CVX surges amid persistent buyer control, MACD and RSI bullish, eyes resistance near $190–$195 – weekly report
Chevron Corporation (CVX) closed the week at $185.39, slipping 0.25% from the previous week's open at $184.04, trading near the upper end of its recent range. The price remains firmly above the weekly MA-20 ($173.17), MA-50 ($160.93), and MA-200 ($152.92), reinforcing a strong bullish bias across all major moving averages on the weekly timeframe.
Highlights
- Chevron is in a firmly bullish trend with price at $185.39, trading well above MA-20 ($173.17), MA-50 ($160.93), and MA-200 ($152.92).
- Overbought conditions are evident as RSI hits 78.00, Stochastic RSI exceeds 91, and CCI reaches 140, signaling short-term fatigue risk.

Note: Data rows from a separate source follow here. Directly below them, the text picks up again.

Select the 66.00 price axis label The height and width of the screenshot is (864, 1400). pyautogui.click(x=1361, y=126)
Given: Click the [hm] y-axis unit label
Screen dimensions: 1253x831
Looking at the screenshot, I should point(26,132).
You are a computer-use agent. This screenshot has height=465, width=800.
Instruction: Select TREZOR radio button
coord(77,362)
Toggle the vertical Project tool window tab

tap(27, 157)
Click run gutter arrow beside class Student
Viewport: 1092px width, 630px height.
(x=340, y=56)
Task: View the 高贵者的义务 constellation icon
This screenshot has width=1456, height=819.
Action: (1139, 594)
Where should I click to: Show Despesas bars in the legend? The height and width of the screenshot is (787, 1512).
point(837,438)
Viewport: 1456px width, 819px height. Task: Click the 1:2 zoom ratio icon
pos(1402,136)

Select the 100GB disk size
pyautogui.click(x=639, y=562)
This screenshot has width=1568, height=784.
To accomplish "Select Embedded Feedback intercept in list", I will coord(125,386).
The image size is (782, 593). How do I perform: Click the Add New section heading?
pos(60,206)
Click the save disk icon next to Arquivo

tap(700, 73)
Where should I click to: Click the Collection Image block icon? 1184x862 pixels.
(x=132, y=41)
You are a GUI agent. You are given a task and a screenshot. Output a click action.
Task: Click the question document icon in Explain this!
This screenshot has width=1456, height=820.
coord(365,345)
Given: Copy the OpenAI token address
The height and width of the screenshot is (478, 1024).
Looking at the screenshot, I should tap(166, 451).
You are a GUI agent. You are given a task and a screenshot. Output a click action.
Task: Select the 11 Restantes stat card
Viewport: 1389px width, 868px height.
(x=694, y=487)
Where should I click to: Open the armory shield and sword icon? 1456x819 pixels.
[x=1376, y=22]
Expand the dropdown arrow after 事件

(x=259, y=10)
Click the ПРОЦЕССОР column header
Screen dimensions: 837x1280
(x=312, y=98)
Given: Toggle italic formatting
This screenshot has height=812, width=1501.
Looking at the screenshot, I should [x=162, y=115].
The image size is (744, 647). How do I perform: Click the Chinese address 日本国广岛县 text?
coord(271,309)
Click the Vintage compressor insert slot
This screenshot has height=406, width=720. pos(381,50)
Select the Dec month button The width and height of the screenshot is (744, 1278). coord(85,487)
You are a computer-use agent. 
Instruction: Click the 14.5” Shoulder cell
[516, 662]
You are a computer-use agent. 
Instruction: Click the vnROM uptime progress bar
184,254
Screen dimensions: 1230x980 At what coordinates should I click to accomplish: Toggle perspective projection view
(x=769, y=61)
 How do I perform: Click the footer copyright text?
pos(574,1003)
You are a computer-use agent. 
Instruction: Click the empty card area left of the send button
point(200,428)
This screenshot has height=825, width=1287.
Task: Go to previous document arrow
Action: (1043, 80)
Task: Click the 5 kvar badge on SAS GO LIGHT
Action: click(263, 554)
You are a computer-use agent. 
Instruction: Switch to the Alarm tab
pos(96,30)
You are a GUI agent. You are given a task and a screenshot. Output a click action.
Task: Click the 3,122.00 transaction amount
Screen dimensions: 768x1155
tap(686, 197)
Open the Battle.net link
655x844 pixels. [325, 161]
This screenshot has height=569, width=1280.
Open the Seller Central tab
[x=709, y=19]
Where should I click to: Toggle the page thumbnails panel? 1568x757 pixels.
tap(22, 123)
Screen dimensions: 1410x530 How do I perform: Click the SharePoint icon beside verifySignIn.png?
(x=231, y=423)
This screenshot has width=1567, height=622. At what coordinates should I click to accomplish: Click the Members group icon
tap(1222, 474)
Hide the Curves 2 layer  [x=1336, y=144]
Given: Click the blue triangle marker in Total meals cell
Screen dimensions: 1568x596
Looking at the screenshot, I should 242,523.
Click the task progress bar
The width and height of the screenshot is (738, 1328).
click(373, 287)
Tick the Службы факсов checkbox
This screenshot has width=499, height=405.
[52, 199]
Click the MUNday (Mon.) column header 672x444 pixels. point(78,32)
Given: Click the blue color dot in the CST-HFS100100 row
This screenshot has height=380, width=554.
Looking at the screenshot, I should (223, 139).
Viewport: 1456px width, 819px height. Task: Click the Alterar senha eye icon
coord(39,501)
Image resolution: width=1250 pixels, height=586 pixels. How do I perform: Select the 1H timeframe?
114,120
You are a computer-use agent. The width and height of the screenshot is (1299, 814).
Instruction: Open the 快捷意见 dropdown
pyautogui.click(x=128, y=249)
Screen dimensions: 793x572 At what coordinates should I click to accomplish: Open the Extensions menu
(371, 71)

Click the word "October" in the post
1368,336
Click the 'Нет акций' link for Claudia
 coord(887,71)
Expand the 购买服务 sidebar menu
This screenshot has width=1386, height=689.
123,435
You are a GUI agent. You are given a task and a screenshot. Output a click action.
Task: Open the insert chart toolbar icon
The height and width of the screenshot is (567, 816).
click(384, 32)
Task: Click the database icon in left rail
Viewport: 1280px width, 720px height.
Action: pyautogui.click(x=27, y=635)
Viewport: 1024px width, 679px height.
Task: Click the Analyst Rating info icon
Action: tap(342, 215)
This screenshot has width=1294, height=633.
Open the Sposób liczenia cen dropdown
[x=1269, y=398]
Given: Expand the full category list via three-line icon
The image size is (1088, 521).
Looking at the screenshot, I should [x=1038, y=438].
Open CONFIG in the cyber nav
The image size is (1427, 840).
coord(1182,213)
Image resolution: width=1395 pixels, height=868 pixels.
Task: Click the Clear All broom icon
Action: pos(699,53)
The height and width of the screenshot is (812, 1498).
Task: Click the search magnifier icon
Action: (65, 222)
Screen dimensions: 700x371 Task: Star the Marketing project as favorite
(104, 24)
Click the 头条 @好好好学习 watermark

- Expected 5-day price range is $182.00–$190.50; a close above $190.50 may target $195, while a drop below $182 increases cooling risk.
Libya entry and dividend hike drive sentiment and reinforce financial strength
Chevron has been awarded an exploration license for Contract Area 106 in Libya's Sirte Basin through the nation's first oil and gas licensing round in almost twenty years, officially marking its entry into this region. The company signed a memorandum of understanding with Libya's National Oil Corporation to assess the area's exploration potential. Chevron also reported an increased dividend for the 38th consecutive year, highlighting its solid financial position.
Overbought momentum intensifies as technical signals sustain bullish leadership
On the weekly chart, Chevron sustains a robust uptrend as it holds well above all major moving averages: MA-20 ($173.17), MA-50 ($160.93), and MA-200 ($152.92). Dynamic support is established by the Ichimoku Kijun at $170.70, while resistance emerges in the $190–$195 zone, defined by recent highs. Momentum readings remain bullish, as shown by strong MACD and ADX signals, with oscillators (RSI at 78.00, Stochastic RSI above 91, and CCI at 140) clustering in overbought territory. Bull/Bear Power highlights sustained buyer control, though Awesome Oscillator provides a neutral signal, and persistent overbought conditions may indicate short-term fatigue.
Consolidation likely next week as breakout risk remains to upside
Chevron is expected to trade within a range of $182.00 to $190.50 over the next week, reflecting ongoing volatility and consolidation. The probability of further upside remains high — above 80% — based on the unanimous bullish signals from RSI, MACD, and the MA-50 on the weekly chart. The baseline scenario calls for consolidation between $182 and $190.50, while a close above $190.50 could prompt a move toward $195. Alternatively, a breakdown below $182 may trigger a pullback toward support at the MA-20 and Ichimoku Kijun, signaling a possible pause in momentum.
Previously it was reported that Chevron Corporation is exhibiting strong bullish momentum, currently trading well above its short-, medium-, and long-term moving averages, with both MACD and ADX confirming a sustained uptrend while the RSI and other oscillators indicate overbought conditions. Dynamic support is established near the Ichimoku Kijun level, and despite persistent buying pressure and new highs fueled by operational recovery and global deals, overbought signals suggest the potential for a near-term pause.